BEGIN DATA

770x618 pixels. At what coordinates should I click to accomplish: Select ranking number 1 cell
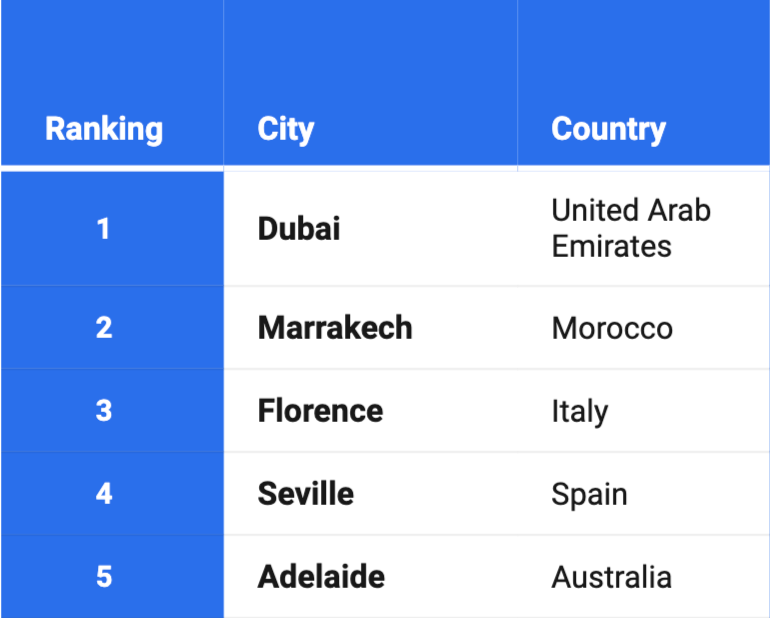pyautogui.click(x=112, y=228)
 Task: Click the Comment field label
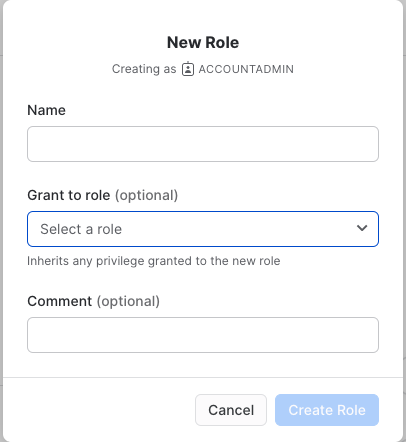60,301
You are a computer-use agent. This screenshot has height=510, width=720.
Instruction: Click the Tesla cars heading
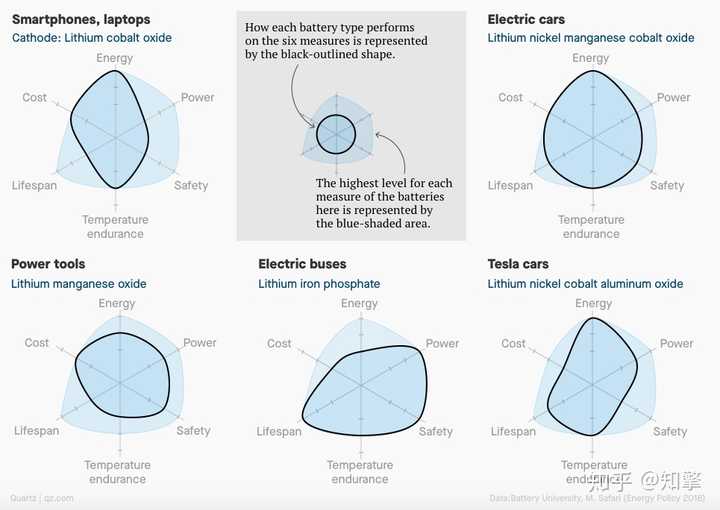point(518,264)
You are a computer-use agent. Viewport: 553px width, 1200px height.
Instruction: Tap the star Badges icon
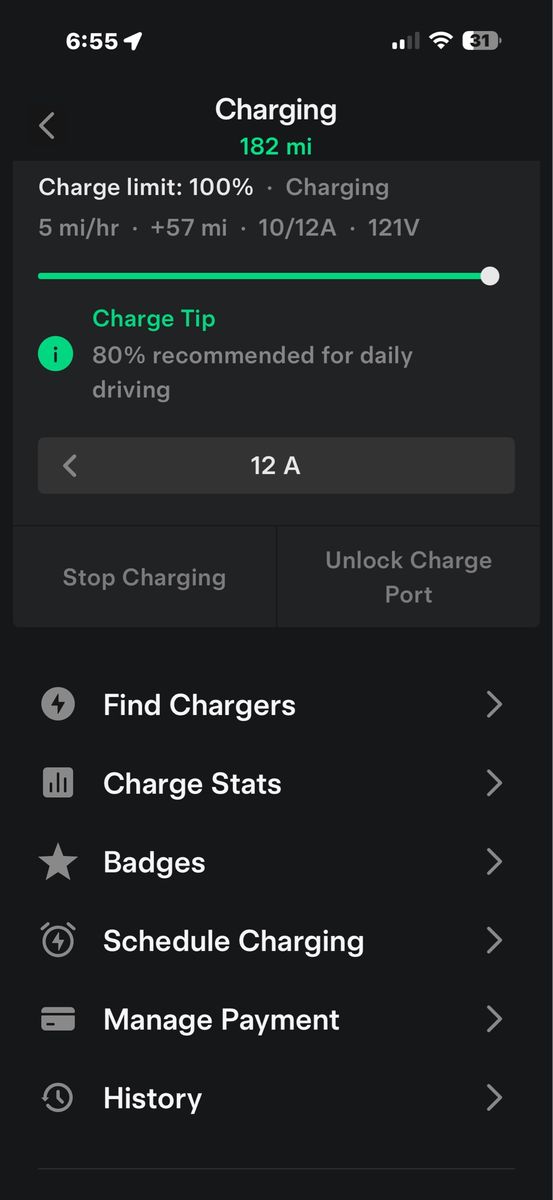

END DATA

* TASK DIRECTIONS *
In the entries above, find each line with "agent" and list it.

* ANSWER TO THIS TASK *
You are a computer-use agent. This screenshot has height=510, width=720.
You are a computer-use agent. Viewport: 553px width, 1200px height.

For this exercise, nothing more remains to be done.